Tasks and exercises:
• A. In the court opinion excerpt, what sentence did the trial court impose?
• B. Reproduce the part of the court opinion excerpt starting with "So, I will find—find" and going on through "NW2d 825 (2005).".

Supplied text:
───

So, I will find—find him guilty.

The trial court then imposed a 30-day jail sentence with credit for time served. Respondent now appeals.

-2- II. STANDARD OF REVIEW

We review a trial court’s decision to hold a party in contempt for an abuse of discretion. In re SB, ___ Mich App ___, ___; ___ NW3d ___ (2024) (Docket No. 367014); slip op at 6. “An abuse of discretion occurs when the decision resulted in an outcome falling outside the range of principled outcomes.” Hayford v Hayford, 279 Mich App 324, 325; 760 NW2d 503 (2008). Whether a party has been afforded due process is a question of law subject to de novo review. See Reed v Reed, 265 Mich App 131, 157; 693 NW2d 825 (2005).

───

Dataset section:

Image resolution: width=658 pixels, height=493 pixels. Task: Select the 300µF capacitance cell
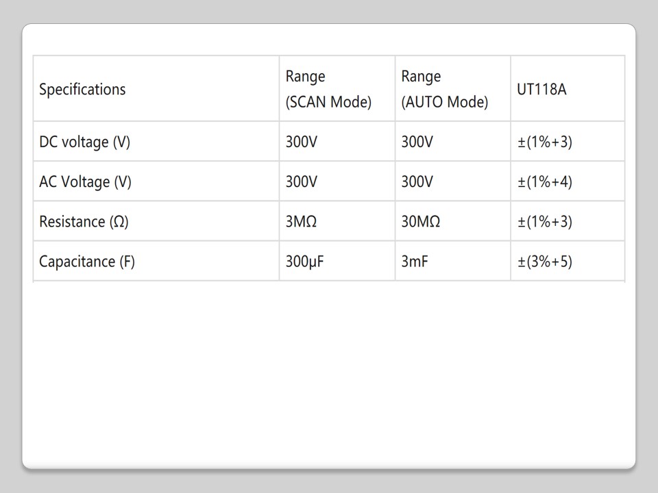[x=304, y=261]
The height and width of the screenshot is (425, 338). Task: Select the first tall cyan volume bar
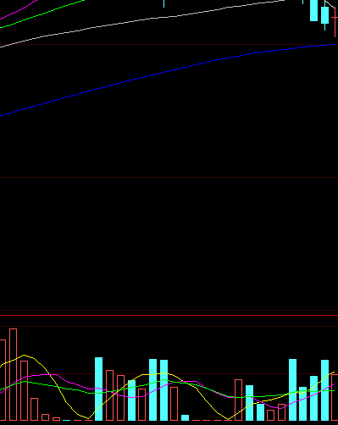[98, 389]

───

Expected results:
• A. A 30-day jail sentence with credit for time served.

• B.
So, I will find—find him guilty.

The trial court then imposed a 30-day jail sentence with credit for time served. Respondent now appeals.

-2- II. STANDARD OF REVIEW

We review a trial court’s decision to hold a party in contempt for an abuse of discretion. In re SB, ___ Mich App ___, ___; ___ NW3d ___ (2024) (Docket No. 367014); slip op at 6. “An abuse of discretion occurs when the decision resulted in an outcome falling outside the range of principled outcomes.” Hayford v Hayford, 279 Mich App 324, 325; 760 NW2d 503 (2008). Whether a party has been afforded due process is a question of law subject to de novo review. See Reed v Reed, 265 Mich App 131, 157; 693 NW2d 825 (2005).